I shuddered, but Wilbern was clueless as to the real cause. 'Here,' he draped a felt shawl over me. It would have been rude to discard the shawl so I suffered its presence and forced the damning words from my mouth.
'I agree to these terms,' I said detachedly, picturing my brother's hardship as I did so. He needed the men that Wilbern would bring; that the deed of marriage required him to bring to the aid of Ebonreach. Of course, Ebonreach was equally liable to be called upon to defend Trent, but there was no doubt that the smaller realm would enjoy the better end of the bargain.
I scarcely slept that night. Instead, I lay awake imagining the possibilities of physical torture at Wilbern’s hands. How would he permanently maim me? Would I be able to walk in ten years' time?

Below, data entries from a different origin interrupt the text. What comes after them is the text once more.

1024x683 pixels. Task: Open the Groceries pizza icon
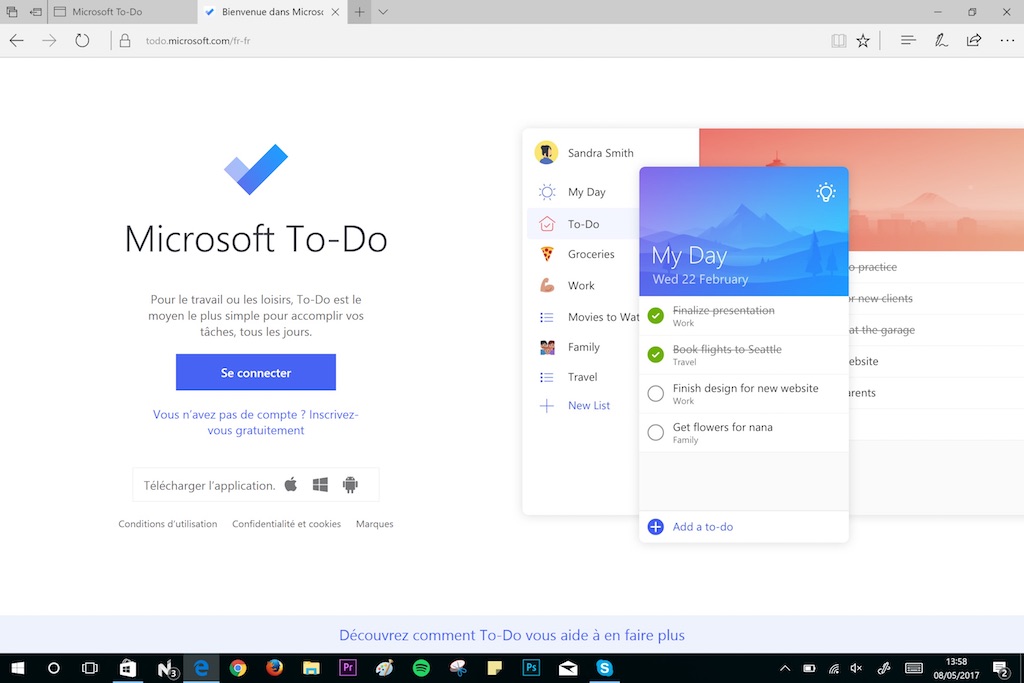pos(546,254)
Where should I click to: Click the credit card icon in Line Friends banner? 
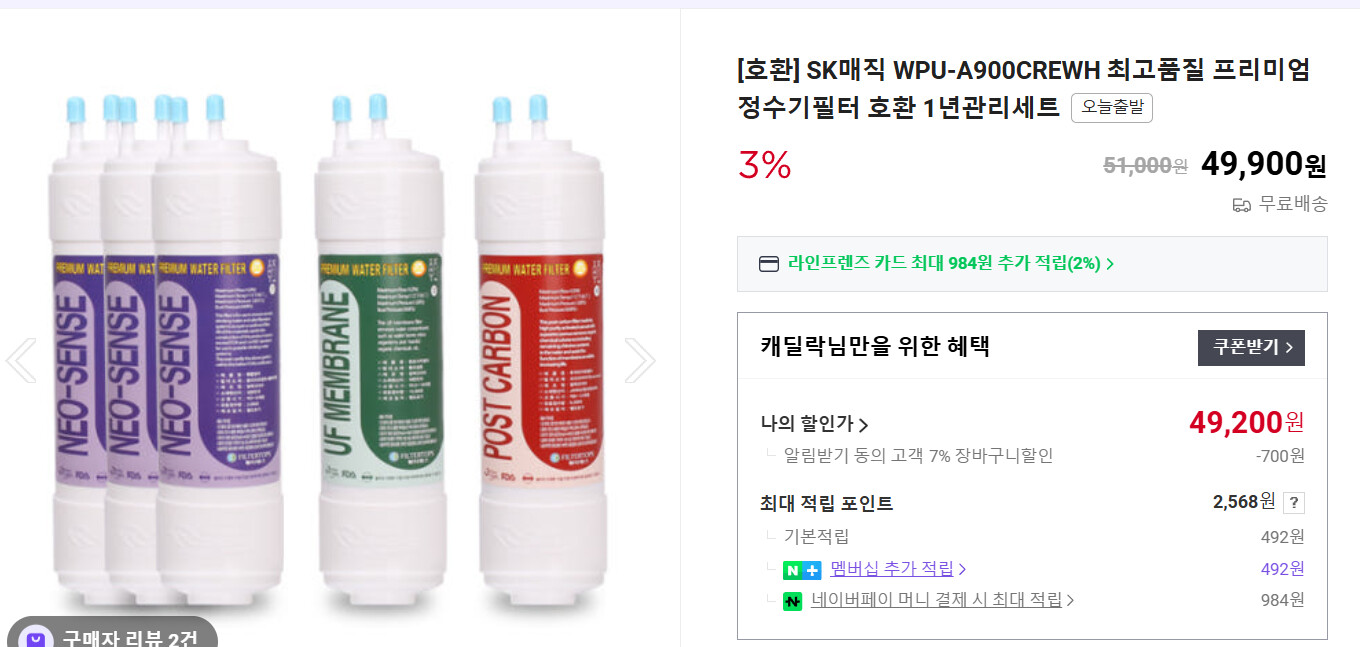pos(769,264)
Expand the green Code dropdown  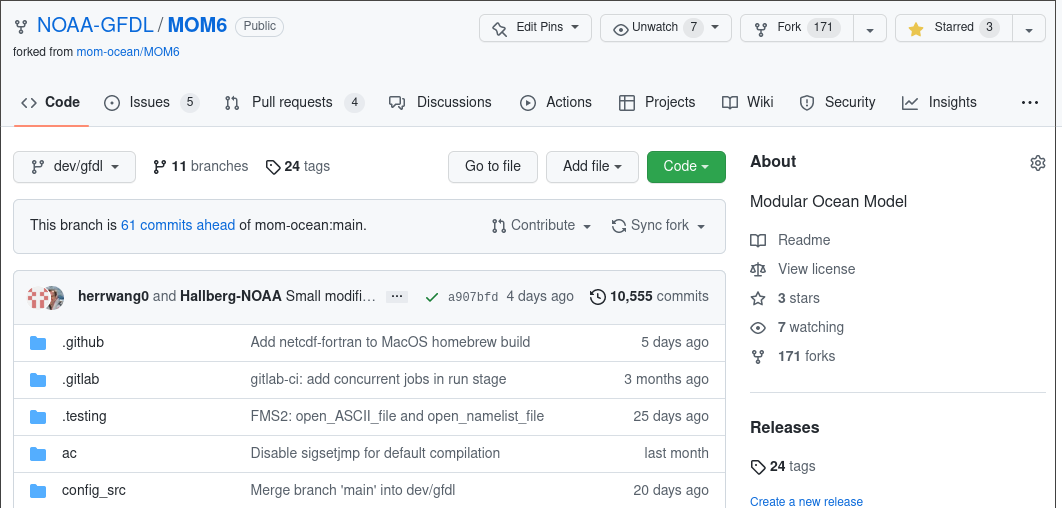pos(686,167)
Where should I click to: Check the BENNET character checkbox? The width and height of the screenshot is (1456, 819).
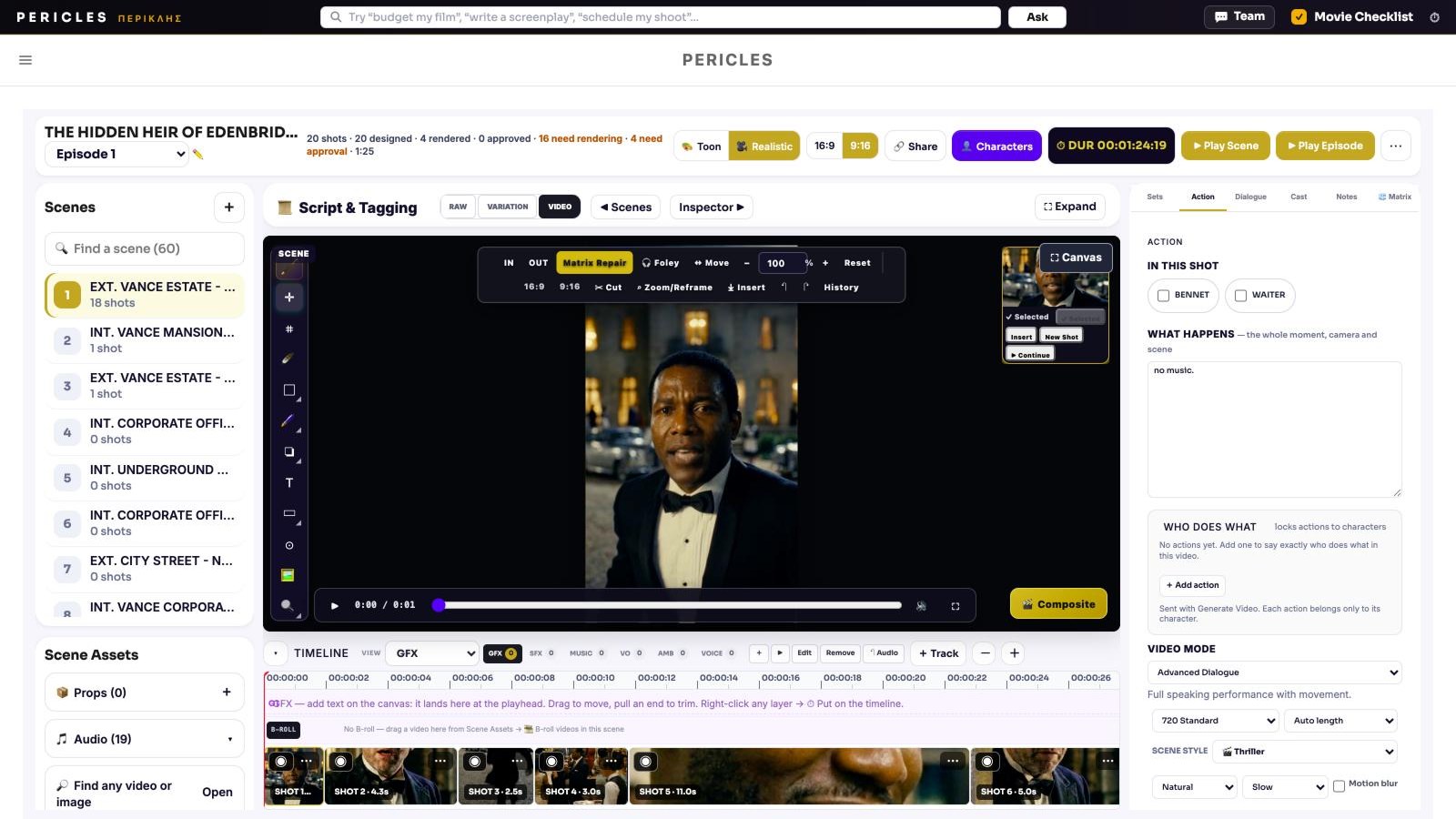pos(1163,296)
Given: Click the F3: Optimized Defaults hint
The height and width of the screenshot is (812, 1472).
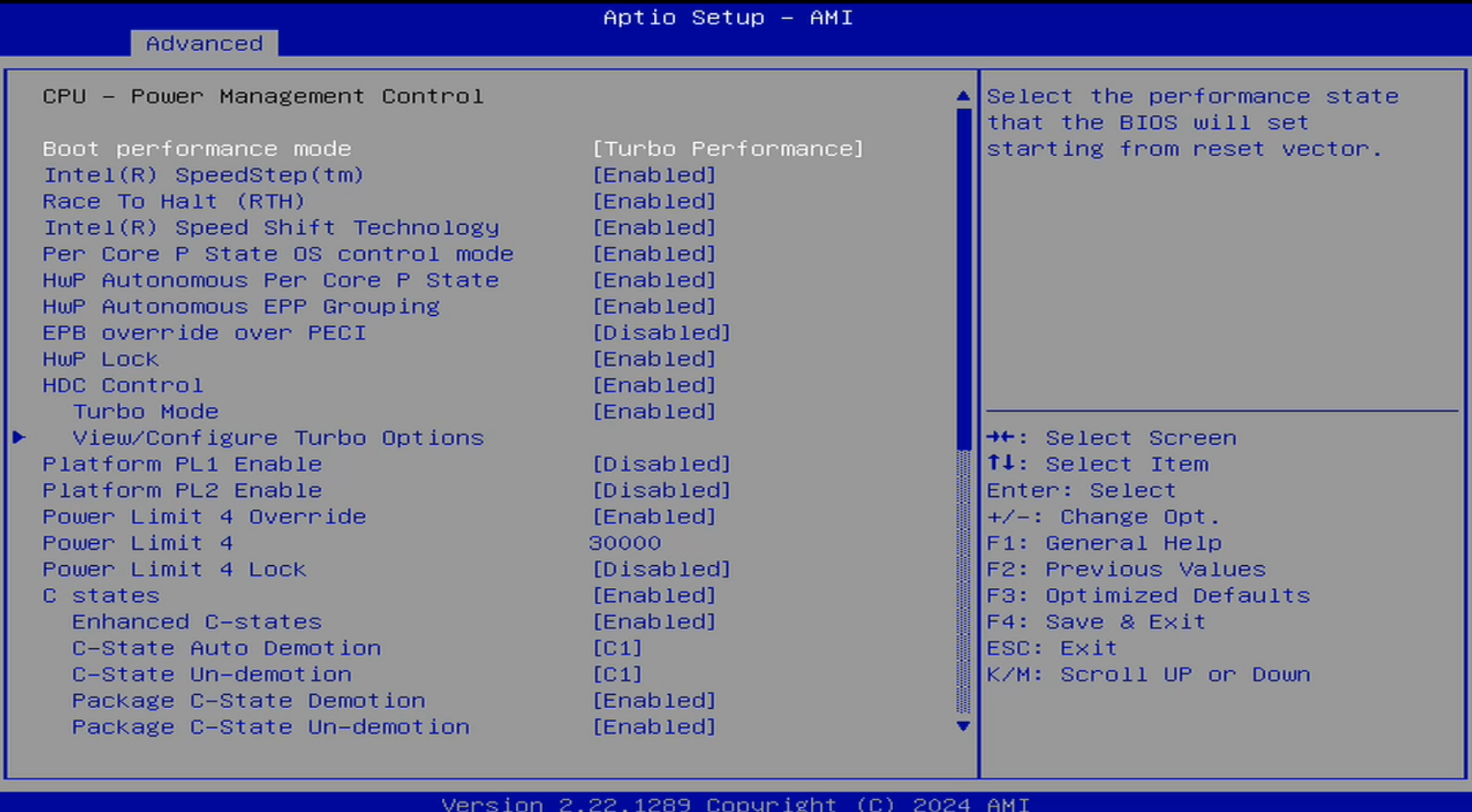Looking at the screenshot, I should point(1148,596).
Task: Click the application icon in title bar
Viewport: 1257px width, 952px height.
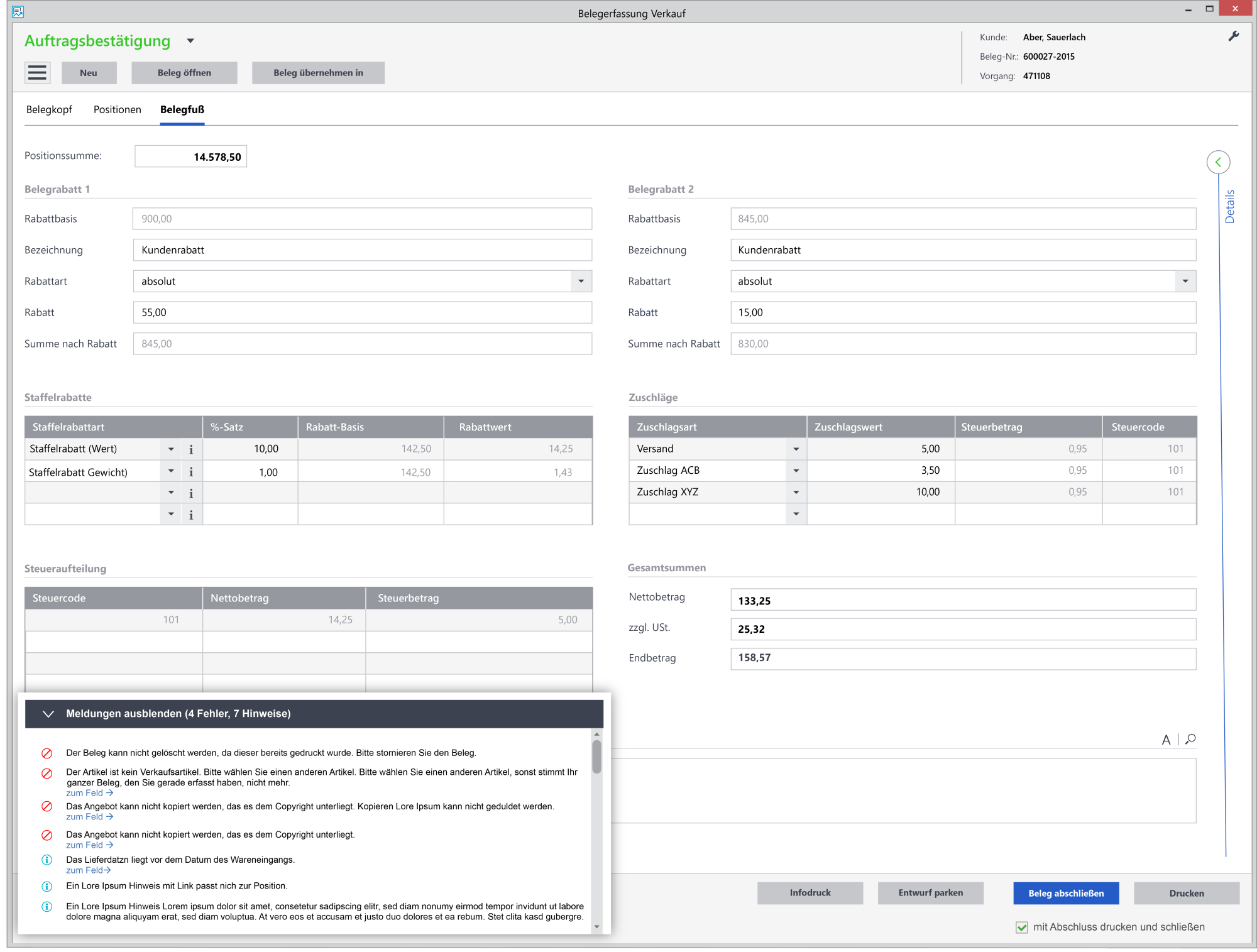Action: tap(18, 11)

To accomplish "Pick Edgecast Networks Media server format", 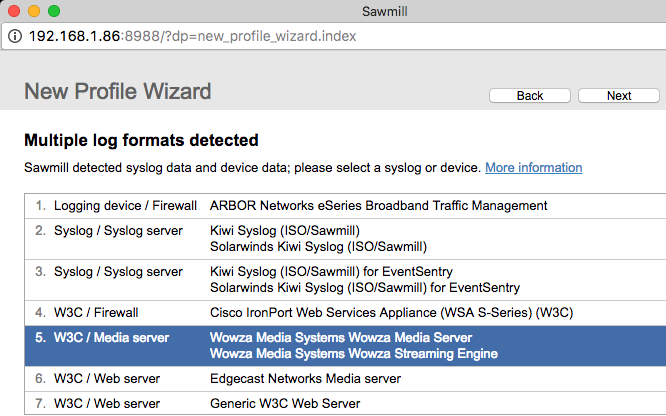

The only thing that could take my mind from the lack of recourse I would have in such circumstances was the violation I would endure on my wedding night. I had been willing to submit to Duke Wilbern's urges when I proposed to him, but to be watched was another ordeal altogether. I had no idea what would be expected of me. Would they expect me to exhibit a skilful technique? Or would they expect me merely to lie across the bed and succumb to Wilbern's manhood? Part of me feared that I would freeze up in the face of such voyeurism, and that the only way that consummation could occur would be through Wilbern's force of will.
I shuddered at the thought, and found myself no closer to sleep.